Where the line containing "Given: Share the selected photos" appears, begin retyping; continue exactly through the final line of the data. Omit every picture.

[Saved entries]
——
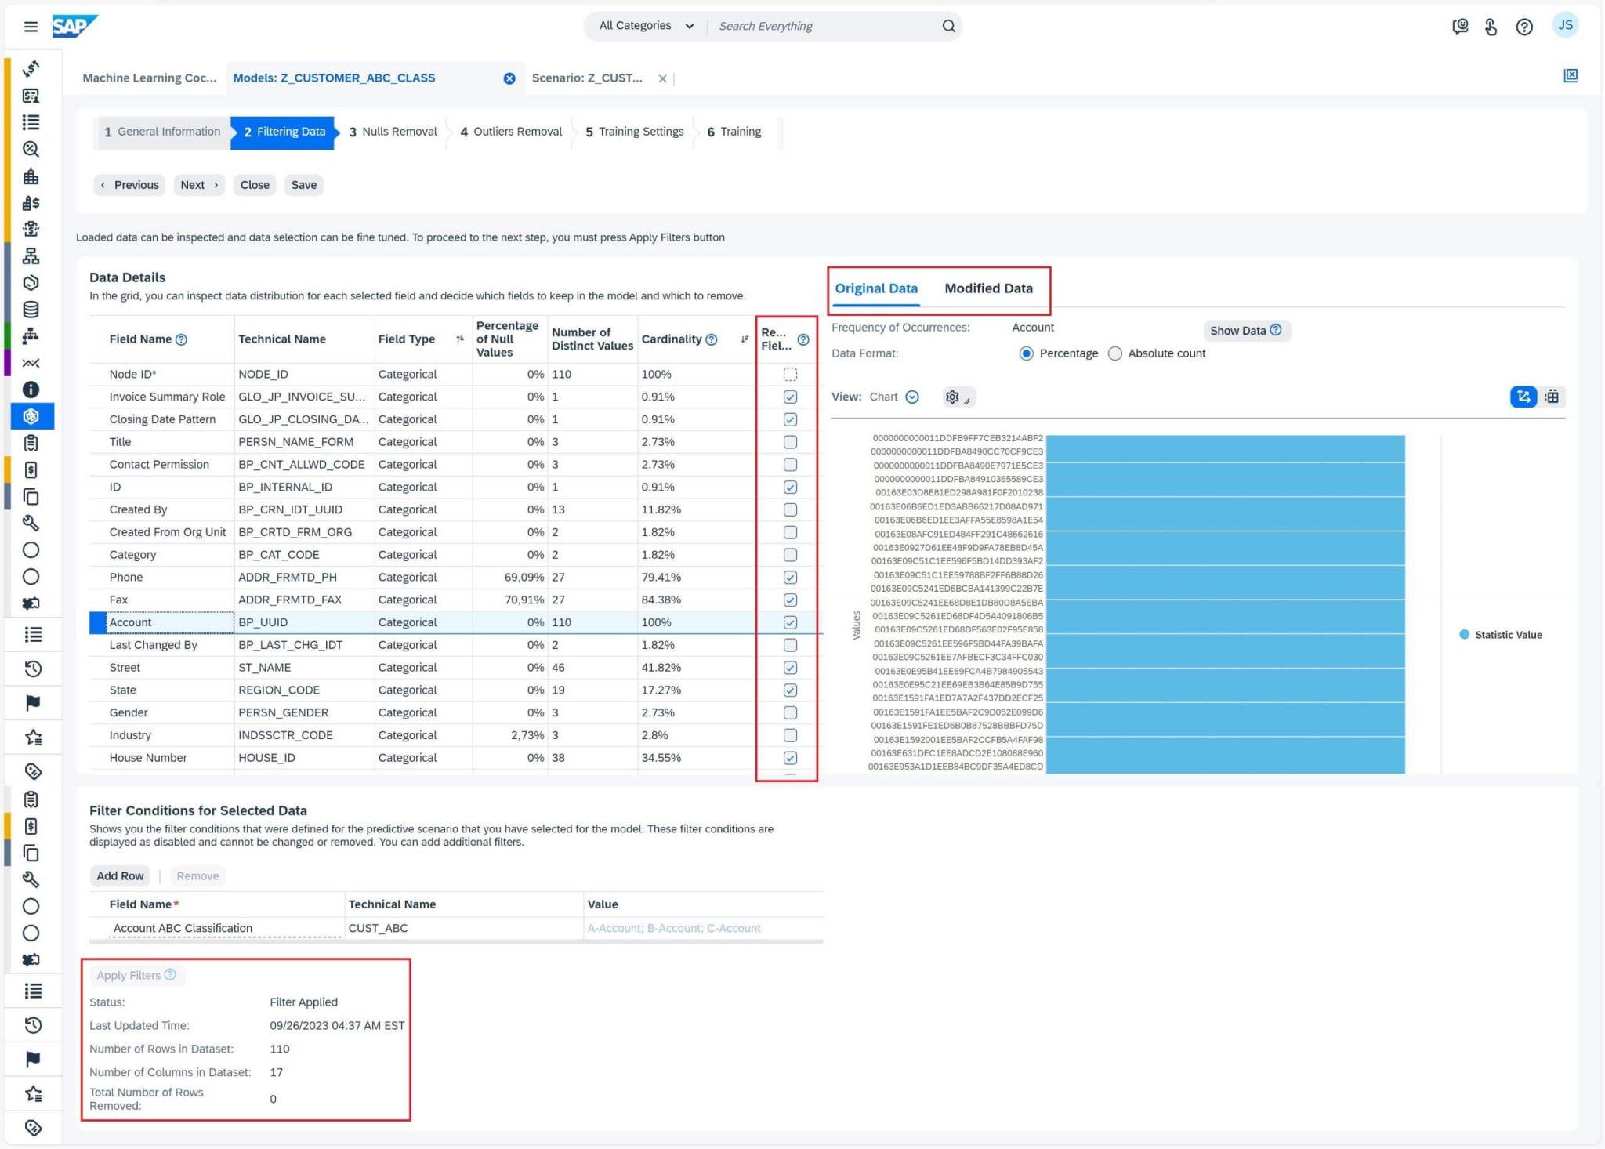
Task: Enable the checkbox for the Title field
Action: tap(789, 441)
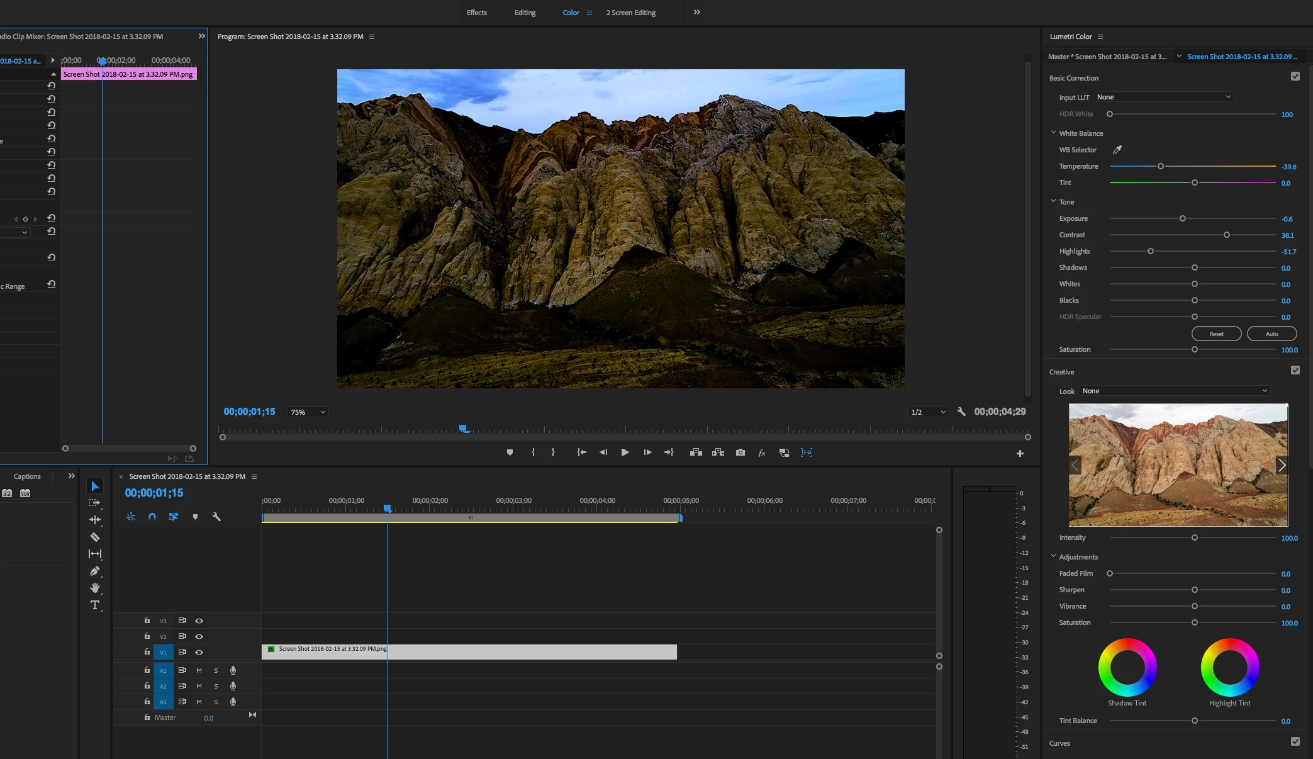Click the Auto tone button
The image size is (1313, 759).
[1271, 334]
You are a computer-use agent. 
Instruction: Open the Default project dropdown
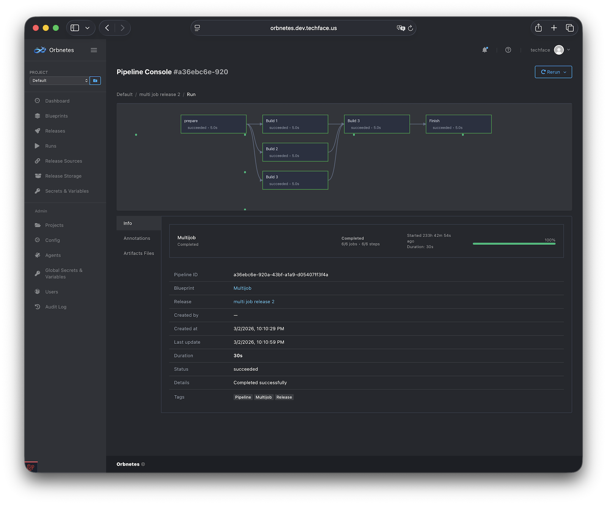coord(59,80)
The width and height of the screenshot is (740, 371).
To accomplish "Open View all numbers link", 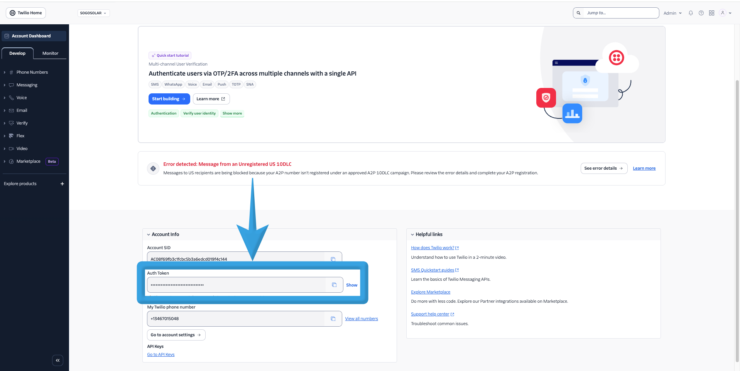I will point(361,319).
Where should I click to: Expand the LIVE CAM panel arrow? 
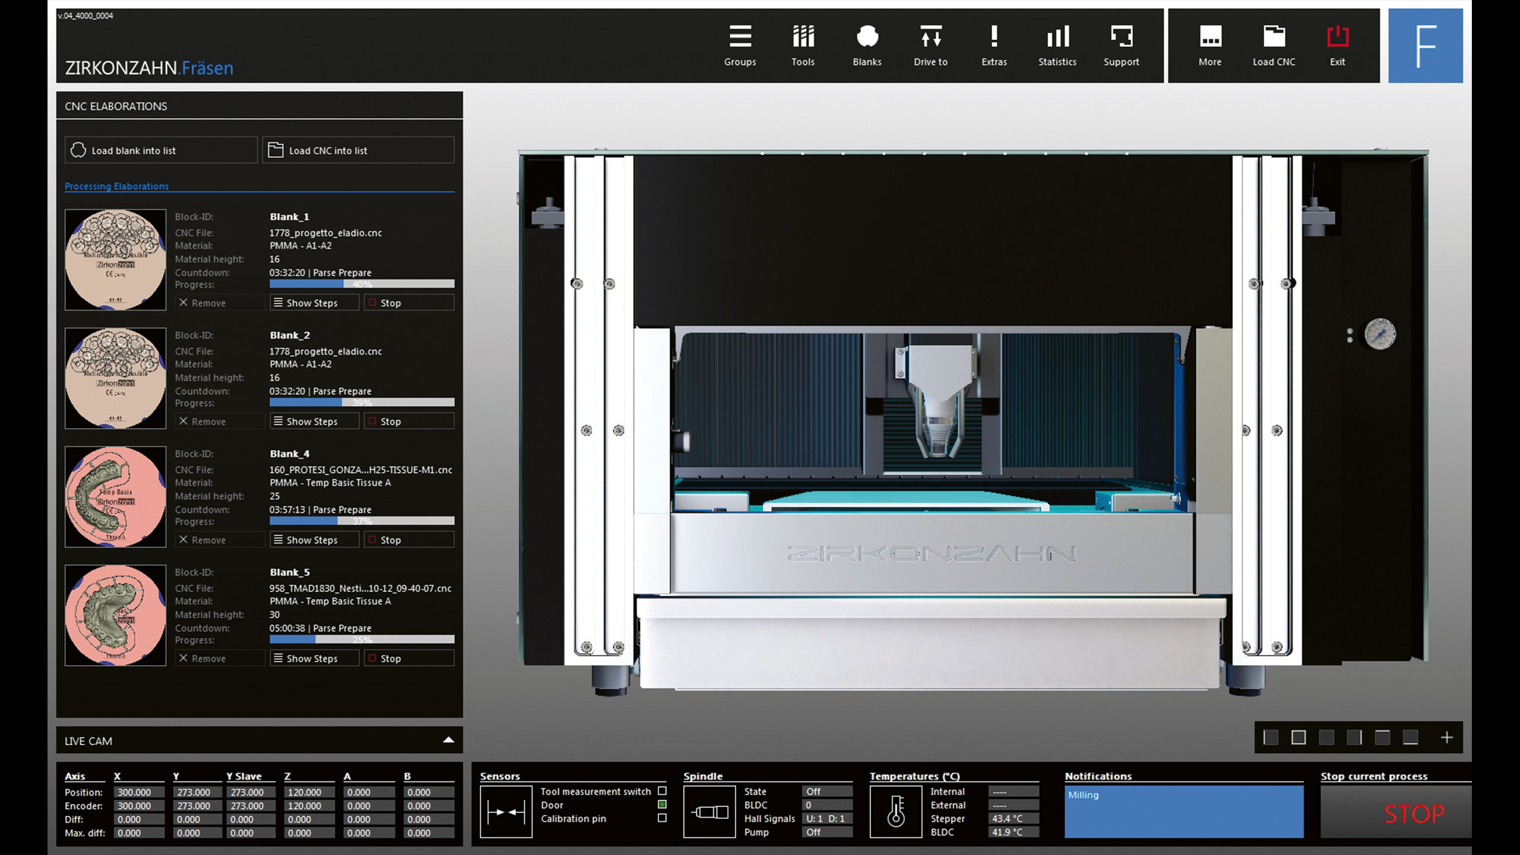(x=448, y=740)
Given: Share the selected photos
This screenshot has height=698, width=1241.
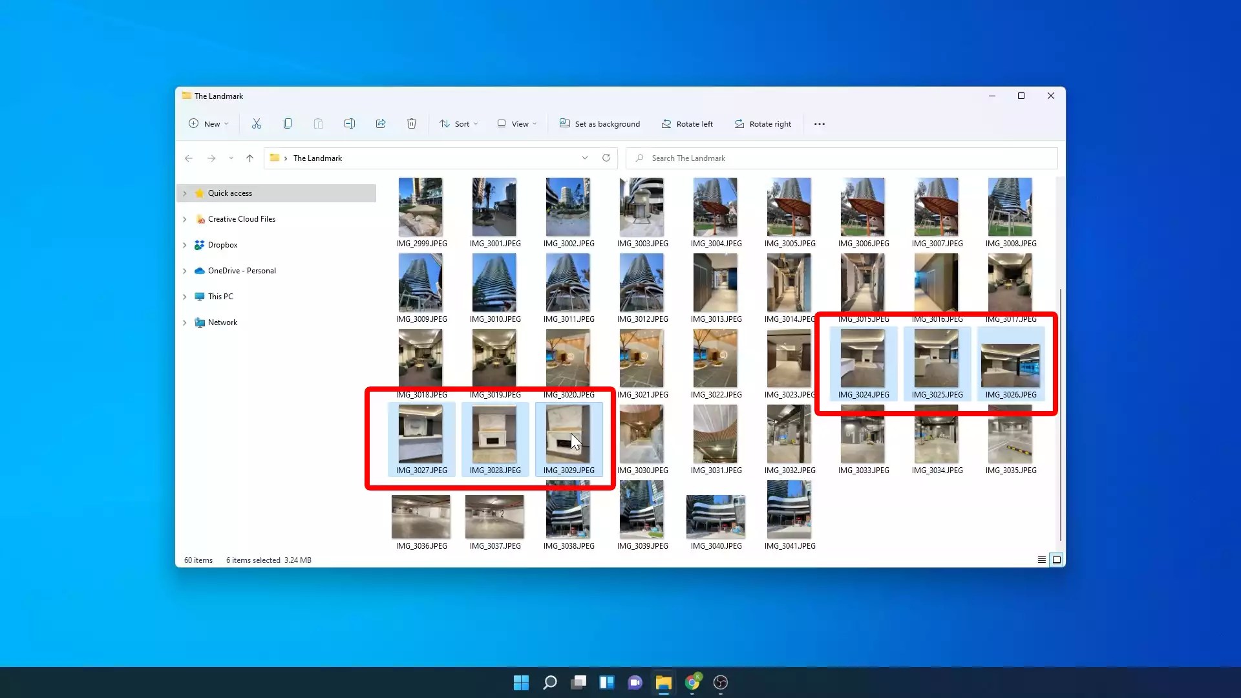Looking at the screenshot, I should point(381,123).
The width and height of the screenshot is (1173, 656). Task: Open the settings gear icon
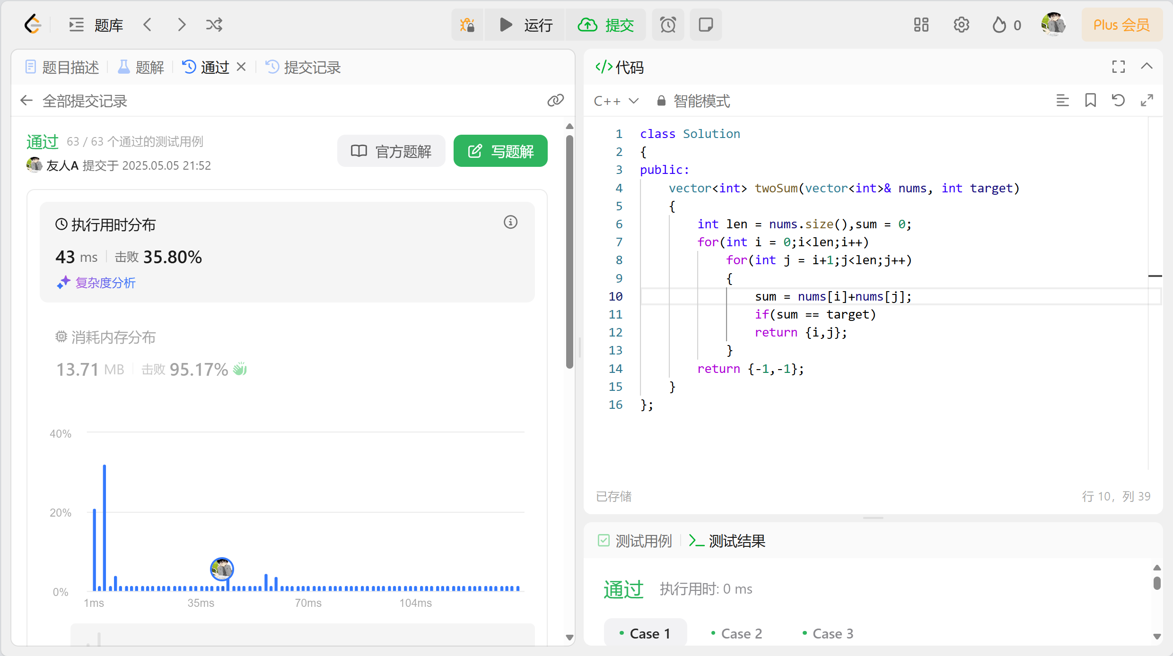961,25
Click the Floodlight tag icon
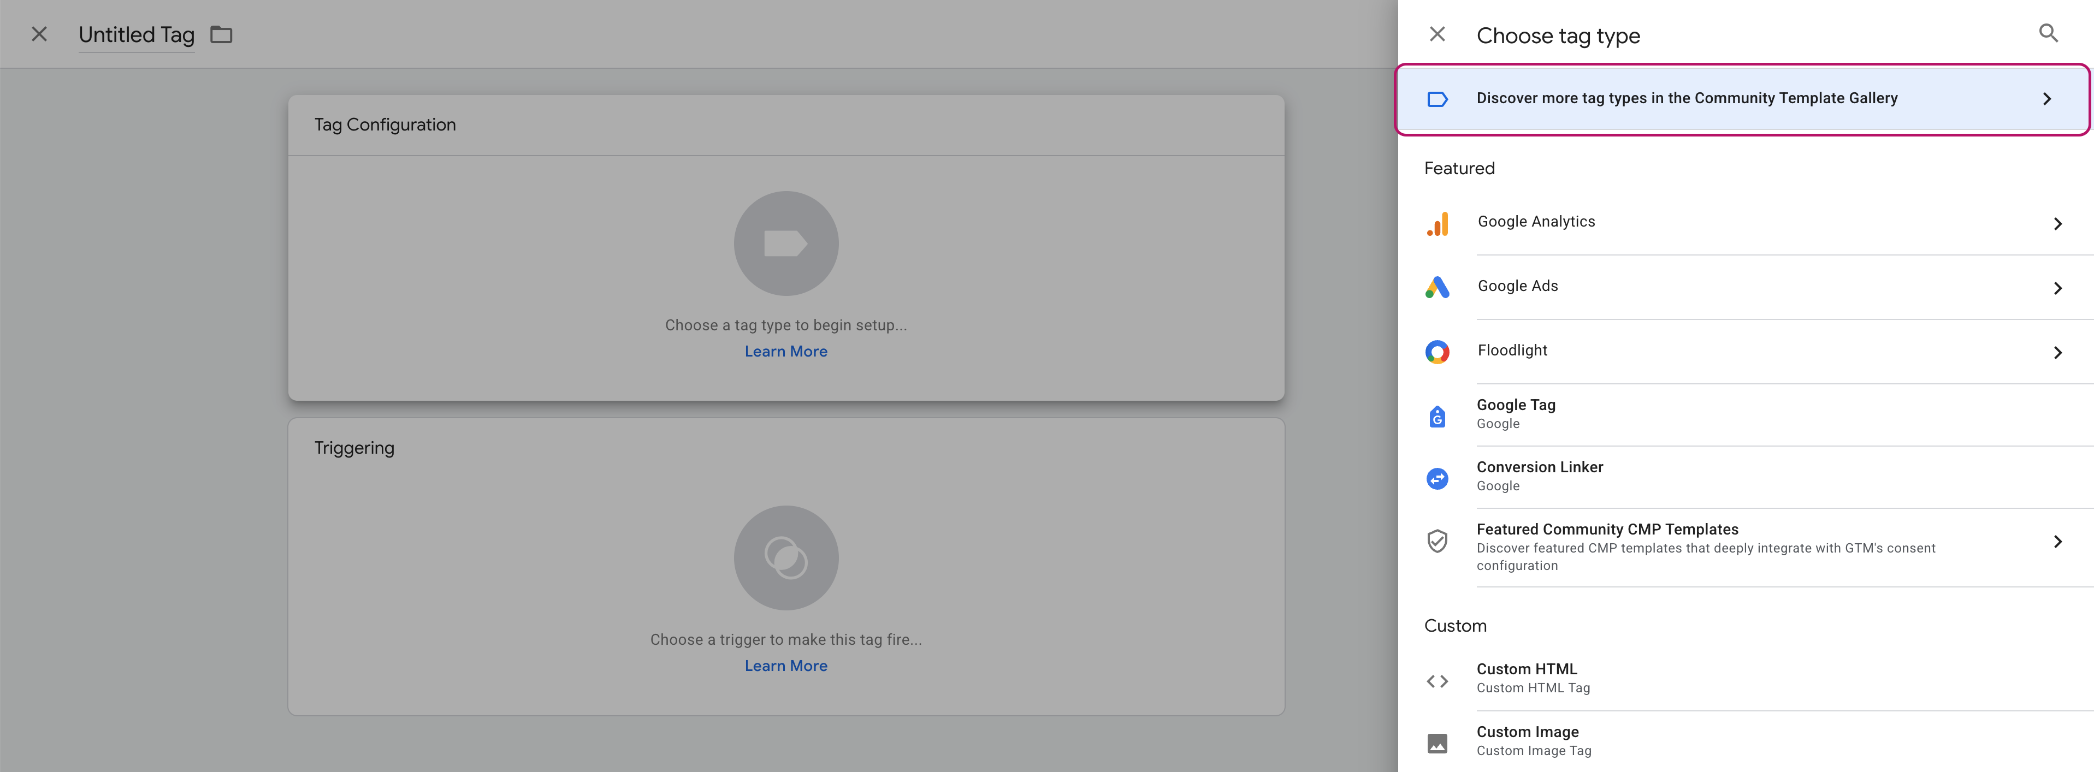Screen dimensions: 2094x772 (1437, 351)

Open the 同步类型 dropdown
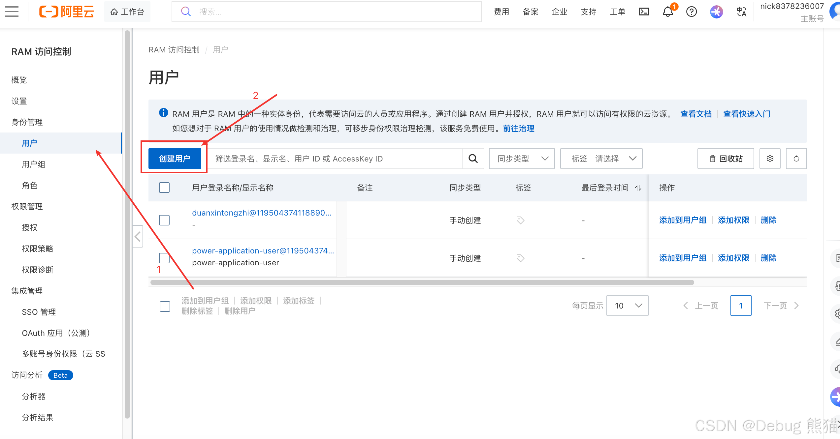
——
* EXERCISE RESULT:
Given: Share the selected photos
This screenshot has height=698, width=1241.
Looking at the screenshot, I should point(381,123).
The width and height of the screenshot is (1173, 656). Task: Open the settings gear icon
961,25
Click the Floodlight tag icon
Screen dimensions: 2094x772 (1437, 351)

Open the 同步类型 dropdown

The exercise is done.